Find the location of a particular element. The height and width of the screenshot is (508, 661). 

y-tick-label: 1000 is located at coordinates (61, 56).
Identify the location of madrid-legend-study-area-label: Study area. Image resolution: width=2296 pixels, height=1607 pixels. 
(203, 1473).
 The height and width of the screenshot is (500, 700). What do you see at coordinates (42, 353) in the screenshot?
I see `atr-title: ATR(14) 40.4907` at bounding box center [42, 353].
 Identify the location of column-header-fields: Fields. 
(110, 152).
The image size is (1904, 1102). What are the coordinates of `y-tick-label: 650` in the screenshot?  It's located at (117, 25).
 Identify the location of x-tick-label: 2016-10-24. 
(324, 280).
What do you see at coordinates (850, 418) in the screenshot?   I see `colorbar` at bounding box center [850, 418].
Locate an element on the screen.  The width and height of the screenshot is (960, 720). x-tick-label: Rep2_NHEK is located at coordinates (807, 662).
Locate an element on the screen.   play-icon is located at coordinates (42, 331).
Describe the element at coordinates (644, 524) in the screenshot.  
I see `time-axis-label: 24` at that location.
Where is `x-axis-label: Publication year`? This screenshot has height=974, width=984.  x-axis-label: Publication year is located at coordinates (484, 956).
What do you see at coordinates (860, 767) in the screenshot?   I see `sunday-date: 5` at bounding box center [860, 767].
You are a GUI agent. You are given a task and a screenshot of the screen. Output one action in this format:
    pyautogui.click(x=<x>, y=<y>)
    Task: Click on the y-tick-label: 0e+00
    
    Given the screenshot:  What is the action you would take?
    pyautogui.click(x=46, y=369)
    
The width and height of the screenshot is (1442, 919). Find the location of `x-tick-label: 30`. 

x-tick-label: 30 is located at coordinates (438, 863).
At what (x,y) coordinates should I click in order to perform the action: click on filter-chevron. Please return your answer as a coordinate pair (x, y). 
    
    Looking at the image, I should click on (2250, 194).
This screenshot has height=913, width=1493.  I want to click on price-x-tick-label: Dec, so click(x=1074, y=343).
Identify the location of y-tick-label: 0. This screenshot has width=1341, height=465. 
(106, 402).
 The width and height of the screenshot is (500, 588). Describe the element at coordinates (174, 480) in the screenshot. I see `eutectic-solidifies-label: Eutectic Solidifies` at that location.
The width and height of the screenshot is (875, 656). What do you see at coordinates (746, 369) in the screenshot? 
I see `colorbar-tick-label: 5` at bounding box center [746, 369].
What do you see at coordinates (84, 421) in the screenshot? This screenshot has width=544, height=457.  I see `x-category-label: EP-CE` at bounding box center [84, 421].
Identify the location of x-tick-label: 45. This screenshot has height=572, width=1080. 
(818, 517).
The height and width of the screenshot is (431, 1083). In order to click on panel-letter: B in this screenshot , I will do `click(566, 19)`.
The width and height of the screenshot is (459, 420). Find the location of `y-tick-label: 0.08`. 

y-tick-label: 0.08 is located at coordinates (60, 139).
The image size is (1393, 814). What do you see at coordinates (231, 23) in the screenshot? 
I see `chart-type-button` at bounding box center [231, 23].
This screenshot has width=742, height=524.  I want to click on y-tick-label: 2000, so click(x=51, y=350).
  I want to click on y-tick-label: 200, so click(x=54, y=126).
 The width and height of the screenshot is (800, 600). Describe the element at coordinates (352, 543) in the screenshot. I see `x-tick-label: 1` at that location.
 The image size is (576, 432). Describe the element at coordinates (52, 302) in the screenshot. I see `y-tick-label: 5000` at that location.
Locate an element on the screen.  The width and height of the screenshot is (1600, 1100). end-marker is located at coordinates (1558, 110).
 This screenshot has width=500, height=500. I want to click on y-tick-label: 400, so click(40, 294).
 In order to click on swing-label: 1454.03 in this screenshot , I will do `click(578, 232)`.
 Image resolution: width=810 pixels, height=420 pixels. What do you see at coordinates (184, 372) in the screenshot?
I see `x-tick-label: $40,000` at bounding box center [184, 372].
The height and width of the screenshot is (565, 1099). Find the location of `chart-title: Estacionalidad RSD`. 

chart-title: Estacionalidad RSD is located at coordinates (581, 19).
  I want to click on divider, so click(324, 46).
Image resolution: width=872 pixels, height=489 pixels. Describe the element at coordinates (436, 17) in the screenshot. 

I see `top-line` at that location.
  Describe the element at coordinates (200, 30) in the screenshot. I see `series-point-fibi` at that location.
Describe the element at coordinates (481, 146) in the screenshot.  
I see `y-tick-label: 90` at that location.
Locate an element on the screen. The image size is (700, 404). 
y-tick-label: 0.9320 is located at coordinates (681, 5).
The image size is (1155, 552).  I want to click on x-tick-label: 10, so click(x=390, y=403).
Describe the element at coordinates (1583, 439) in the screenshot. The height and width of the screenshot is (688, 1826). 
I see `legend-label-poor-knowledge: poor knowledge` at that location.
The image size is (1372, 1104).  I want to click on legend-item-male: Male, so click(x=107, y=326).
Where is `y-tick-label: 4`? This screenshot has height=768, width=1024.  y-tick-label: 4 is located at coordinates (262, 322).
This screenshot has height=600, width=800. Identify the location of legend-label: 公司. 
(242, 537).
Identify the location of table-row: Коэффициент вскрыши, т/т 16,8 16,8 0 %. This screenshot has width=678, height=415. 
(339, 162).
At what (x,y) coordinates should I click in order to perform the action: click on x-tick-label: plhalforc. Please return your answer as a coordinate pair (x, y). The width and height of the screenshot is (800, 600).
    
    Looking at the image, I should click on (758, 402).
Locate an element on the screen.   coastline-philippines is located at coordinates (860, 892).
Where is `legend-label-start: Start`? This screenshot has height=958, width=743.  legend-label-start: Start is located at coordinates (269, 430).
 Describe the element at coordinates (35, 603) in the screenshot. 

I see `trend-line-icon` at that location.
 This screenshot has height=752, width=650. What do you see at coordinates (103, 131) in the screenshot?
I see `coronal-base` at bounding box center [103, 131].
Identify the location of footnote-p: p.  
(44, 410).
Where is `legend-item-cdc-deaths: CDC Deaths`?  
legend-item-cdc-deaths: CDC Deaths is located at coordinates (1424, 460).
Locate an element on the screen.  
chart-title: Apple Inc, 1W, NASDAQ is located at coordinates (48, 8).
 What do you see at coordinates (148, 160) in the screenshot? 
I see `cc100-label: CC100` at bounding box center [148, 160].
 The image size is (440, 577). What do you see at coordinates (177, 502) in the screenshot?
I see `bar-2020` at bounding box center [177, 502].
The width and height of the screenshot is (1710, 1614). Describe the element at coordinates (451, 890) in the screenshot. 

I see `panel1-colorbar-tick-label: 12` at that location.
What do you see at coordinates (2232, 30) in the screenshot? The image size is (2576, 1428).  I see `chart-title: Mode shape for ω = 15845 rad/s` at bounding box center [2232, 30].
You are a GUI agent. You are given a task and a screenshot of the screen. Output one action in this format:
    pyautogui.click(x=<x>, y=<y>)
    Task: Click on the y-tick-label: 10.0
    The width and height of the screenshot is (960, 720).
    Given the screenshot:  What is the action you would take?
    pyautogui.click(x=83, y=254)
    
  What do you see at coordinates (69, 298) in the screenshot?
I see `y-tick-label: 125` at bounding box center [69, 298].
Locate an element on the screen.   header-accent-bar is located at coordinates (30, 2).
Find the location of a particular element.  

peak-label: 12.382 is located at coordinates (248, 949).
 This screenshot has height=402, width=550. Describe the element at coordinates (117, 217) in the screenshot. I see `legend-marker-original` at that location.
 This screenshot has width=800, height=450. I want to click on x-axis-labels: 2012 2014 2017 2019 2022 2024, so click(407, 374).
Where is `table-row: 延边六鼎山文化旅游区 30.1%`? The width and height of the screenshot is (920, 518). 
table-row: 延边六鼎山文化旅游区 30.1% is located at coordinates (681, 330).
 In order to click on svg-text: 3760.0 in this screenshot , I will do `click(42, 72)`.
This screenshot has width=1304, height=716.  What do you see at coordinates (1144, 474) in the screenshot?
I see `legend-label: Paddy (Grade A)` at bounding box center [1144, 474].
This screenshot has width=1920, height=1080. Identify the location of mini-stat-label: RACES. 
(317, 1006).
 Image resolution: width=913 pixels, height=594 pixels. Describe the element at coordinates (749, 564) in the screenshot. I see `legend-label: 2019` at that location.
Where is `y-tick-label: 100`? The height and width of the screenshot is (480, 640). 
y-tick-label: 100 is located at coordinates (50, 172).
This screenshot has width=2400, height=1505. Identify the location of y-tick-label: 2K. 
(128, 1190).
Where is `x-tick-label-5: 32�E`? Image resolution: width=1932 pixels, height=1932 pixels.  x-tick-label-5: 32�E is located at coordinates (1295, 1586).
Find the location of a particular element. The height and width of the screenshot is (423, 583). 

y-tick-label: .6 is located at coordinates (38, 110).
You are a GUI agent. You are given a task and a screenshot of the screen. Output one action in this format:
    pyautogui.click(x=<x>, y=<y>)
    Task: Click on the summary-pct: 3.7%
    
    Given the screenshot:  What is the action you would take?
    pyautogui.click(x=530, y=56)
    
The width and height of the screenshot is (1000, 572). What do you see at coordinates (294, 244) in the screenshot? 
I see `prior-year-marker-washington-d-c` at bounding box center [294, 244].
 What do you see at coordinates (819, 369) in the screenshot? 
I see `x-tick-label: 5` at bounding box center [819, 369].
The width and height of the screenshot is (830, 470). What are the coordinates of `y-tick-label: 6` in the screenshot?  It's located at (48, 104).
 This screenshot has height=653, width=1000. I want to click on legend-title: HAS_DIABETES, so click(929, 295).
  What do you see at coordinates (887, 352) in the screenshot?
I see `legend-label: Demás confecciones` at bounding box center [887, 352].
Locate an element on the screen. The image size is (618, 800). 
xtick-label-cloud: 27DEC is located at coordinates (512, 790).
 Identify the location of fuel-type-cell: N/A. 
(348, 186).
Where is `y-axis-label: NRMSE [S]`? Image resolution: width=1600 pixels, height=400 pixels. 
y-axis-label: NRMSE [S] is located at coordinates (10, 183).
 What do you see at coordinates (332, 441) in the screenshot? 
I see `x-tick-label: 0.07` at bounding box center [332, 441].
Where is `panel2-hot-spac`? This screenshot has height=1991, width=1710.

========================================

Try it.
Pull out every line above that contains the word "resolution" and list them.

Answer box.
Identify the location of madrid-legend-study-area-label: Study area. Image resolution: width=2296 pixels, height=1607 pixels. 
 Image resolution: width=810 pixels, height=420 pixels. What do you see at coordinates (184, 372) in the screenshot?
Image resolution: width=872 pixels, height=489 pixels. Describe the element at coordinates (436, 17) in the screenshot. 
 Image resolution: width=913 pixels, height=594 pixels. Describe the element at coordinates (749, 564) in the screenshot. I see `legend-label: 2019` at that location.
Where is `x-tick-label-5: 32�E`? Image resolution: width=1932 pixels, height=1932 pixels.  x-tick-label-5: 32�E is located at coordinates (1295, 1586).
Where is `y-axis-label: NRMSE [S]`? Image resolution: width=1600 pixels, height=400 pixels. 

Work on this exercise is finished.